偶数を避ける理由が、慶事と弔事で違う
「偶数はダメ」とだけ覚えている方が多いのですが、理由は場面によって別物です。
ご祝儀で偶数を避けるのは、割り切れる数が別れを連想させるからです。新郎新婦が分かれてしまう、という意味づけになります。
香典で偶数を避けるのは、故人との縁が切れるとされるためです。同じ「偶数を避ける」でも意味がまったく違います。だから香典で1万円を包むときは、5千円札2枚ではなく1万円札1枚にします。金額が同じでも、枚数まで偶数にしない配慮です。
4は死、9は苦に通じるため、4万円・9万円・4千円・9千円は使いません。
例外もあります
8万円は偶数ですが、八が末広がりの形をしているため縁起が良いとされ、許容されます。10万円も切りのよい数字として問題ありません。
2万円は少し複雑です。伝統的にはNGでしたが、近年は「ペア(2人・一対)」の意味づけで許容される流れが強くなり、特に20代や会費制の場面では珍しくありません。それでも気になる場合の折衷案が、1万円札1枚+5千円札2枚の計3枚にして枚数を奇数に揃える方法です。ただし新郎新婦側の集計が煩雑になるという実務的な反論もあるので、絶対の正解ではありません。この計算機が2万円を「禁止」ではなく「注意」として扱っているのはそのためです。
新札の扱いは慶弔で正反対
- ご祝儀 = 新札が必須。前もって用意していた、という祝福の意思表示になります。
- 香典 = 新札を避ける。新札だと「不幸を予期して準備していた」印象になるため、旧札を使うか、新札を一度折ってから包みます。
うっかり両方に新札を使ってしまいがちなので、ここは覚えておく価値があります。
香典は年代で変わります
ご祝儀は間柄だけで目安が決まりますが、香典は間柄と自分の年代の組み合わせで変わります。たとえば祖父母への香典は、20代なら1万円、40代以上なら3~5万円が目安です。同じ関係でも立場が変われば包む額が変わる、という考え方です。
この計算機で香典を選んだときだけ年代の選択欄が出るのは、この違いを反映しているからです。
中袋の大字(旧字体)
中袋には金額を縦書きで、漢数字の大字で書きます。金参萬円のような形です。改ざん防止が目的で、公証人法第37条などで壱・弐・参・拾の4字が法令上の大字と定められています。
実務では伍もよく使われます。法令上の大字ではありませんが、中袋では慣行として定着しています。円を圓と書くこともできますが、現代の中袋では円が一般的です。末尾の也は10万円以上で付ける案内が多い一方、付けなくても差し支えないという出典も多く、どちらでも構いません。
10万円の表記は金拾萬円と金壱拾萬円のどちらも正統とされています。
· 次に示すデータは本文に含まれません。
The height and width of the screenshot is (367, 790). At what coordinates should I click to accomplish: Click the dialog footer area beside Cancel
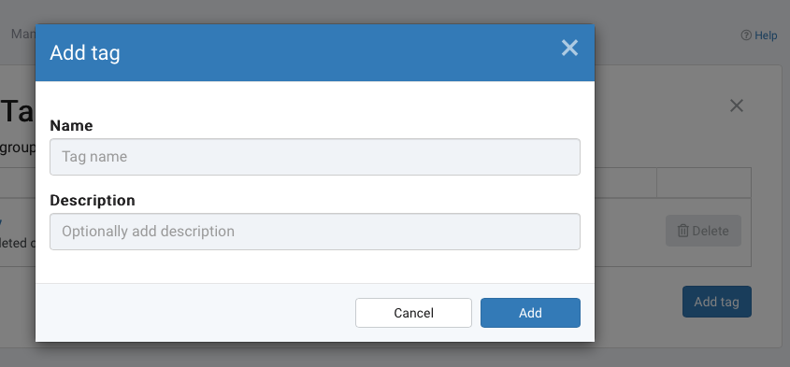tap(195, 313)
この計算機では前者を既定にし、後者も切り替えで出せるようにしました。
表書きで最も間違えやすいところ
香典袋の表書きは宗教と時期で変わります。仏教なら四十九日より前が御霊前、以降が御仏前です。
ただし浄土真宗・真宗大谷派は、最初から御仏前を使います。亡くなるとすぐに成仏するという教えのため、霊の状態を前提とする「御霊前」を使わないのです。ここが最も間違えやすい箇所です。
宗派がわからなければ御香典が無難で、神道は御玉串料、キリスト教は御花料になります。